My father I believe started out with Angelo Vestri whose shop was part of the Little Tot Shop & Mary Ann’s. Being an immigrant and no better than a 5-6 grade education, Angelo helped my father learn and read the English language. And now there is discussion the town wants to raze my grandfather’s house on Queen. A place after swimming in the cove all would pick his grapes as he made la vino. I do have 4 vines growing from his vineyard in my backyard. All the Italians east of Main St. had vineyards. Most made wine and some of the vineyards were from my grandfathers. He didn’t use sugar as he had different grape selections some from as far as California to sweeten it.

You mention Community Foods. Was that the one on Queen & Marlborough?
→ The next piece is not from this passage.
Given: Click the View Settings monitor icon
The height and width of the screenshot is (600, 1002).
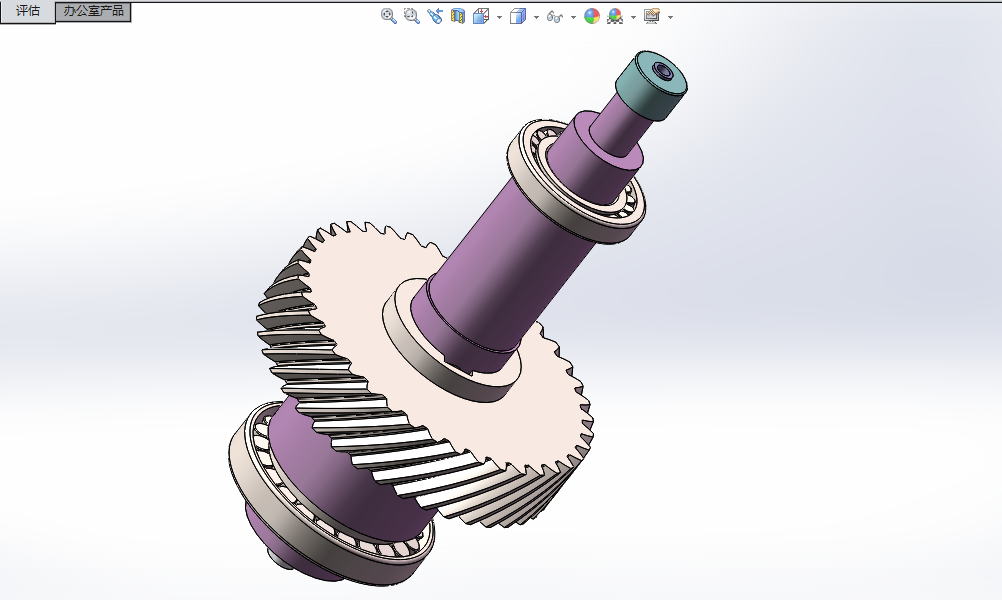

I knew it as Izzi’s Market as if Tar was filling a Saturday order called in and didn’t have it, he’d call up there and I or one of my cousins would retrieve it.

When the Izzi’s moved from that location it was where Benny’s relocated after from Main Street as unfortunately Izzi’s market closed.

The movie theaters. The Erinakers. Well known and very well respected family. Carl Yarlbrough worked at the concession stand at Hilltop Drive Inn. During intermission I’d go up to buy clam cakes, hotdogs, a drink or two. My mother was Carl’s mother Maid of Honor. Carl would tell me to come back just prior to the end of the intermission and give me the choice of the leftover food because it was only going to be discarded.

Let me thankfully if it gets published wind this up. Thank you very much. I don’t have to add anything much about EGHS. I was a freshman when Mark Mellor was a senior at EGHS on Cedar. I got to know him as I sat at the same lunch table with him, Joey F., Billy B., Bobby H., and others. Between there and Godard Park during summer weekends. Mark Mellor “Be just and fear not.” 1967 Crimson Year Book.

For the ones that have unfortunately passed on and we all fondly remember,

Mark Twain once said “Humor is tragedy plus time.”